Verbal satiation is another term for semantic satiation; it occurs when someone says or reads a word so frequently in a short timespan that it loses its meaning.

Steve: Tartlets… Tartlets… Tartlets… The word has lost all meaning.
– Friends (1995) Season 1, Episode 15; “The One with the Stoned Guy” [No. 15]

Wanted Posters


‘The Wanted Posters at the post office: you’re there, you got your package, you’re trying to mail something, this guy’s wanted in 12 states. Yeah, now what? Ok, I check the guy standing in line behind me, if it’s not him, that’s pretty much all I can do.
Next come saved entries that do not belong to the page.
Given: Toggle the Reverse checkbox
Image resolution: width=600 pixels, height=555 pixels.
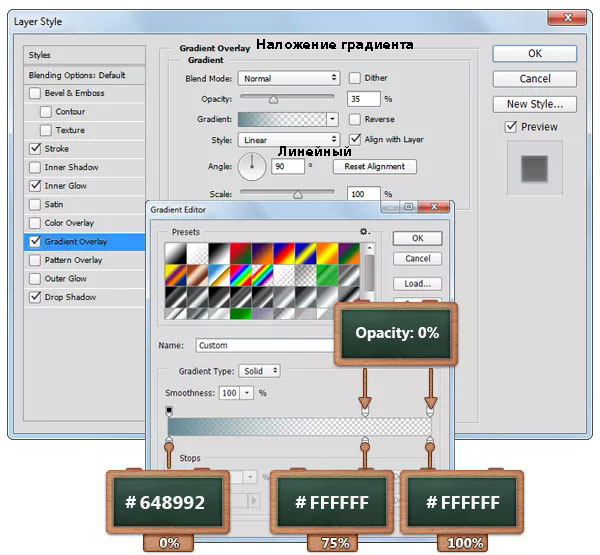Looking at the screenshot, I should click(354, 119).
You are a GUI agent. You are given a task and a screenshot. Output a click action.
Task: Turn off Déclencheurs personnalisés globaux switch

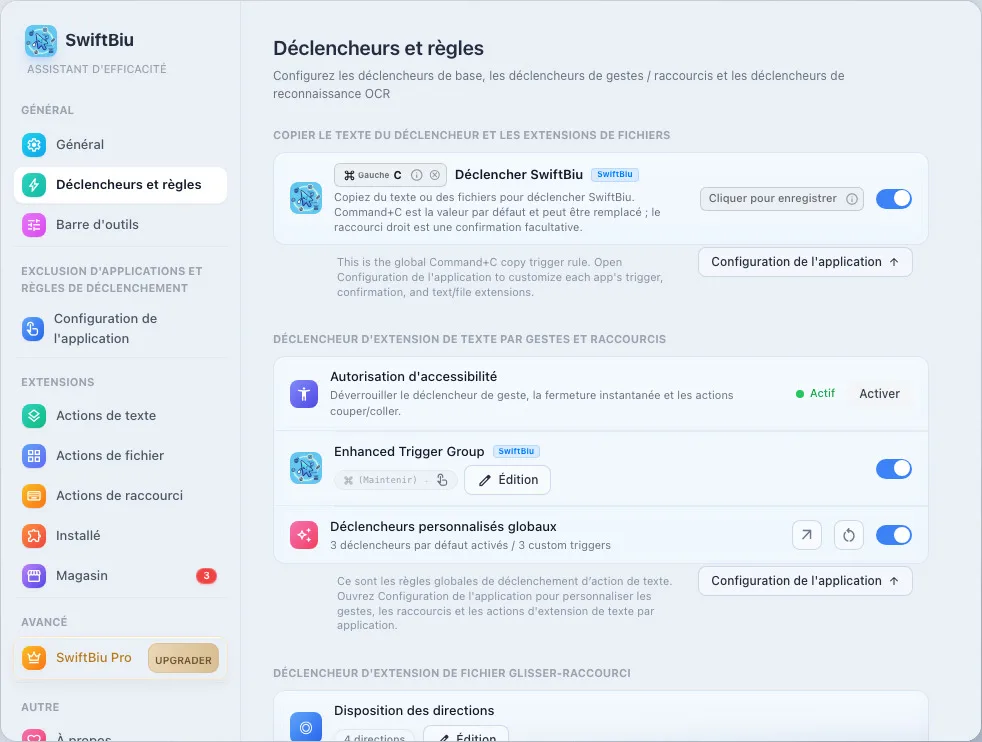(x=894, y=535)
Why don’t they just hold on to this guy when they’re taking his picture.
“The guy’s there with you!”
“Come out from behind the camera and grab him!”
“No, we don’t do that. We take their picture, we let them go.”
“That’s how we get the front and side shot.”
“The front is his face, the side is him leaving.”‘

– Seinfeld, J. (1998). I’m Telling You For The Last Time. Broadhurst Theatre, New York: Universal Records.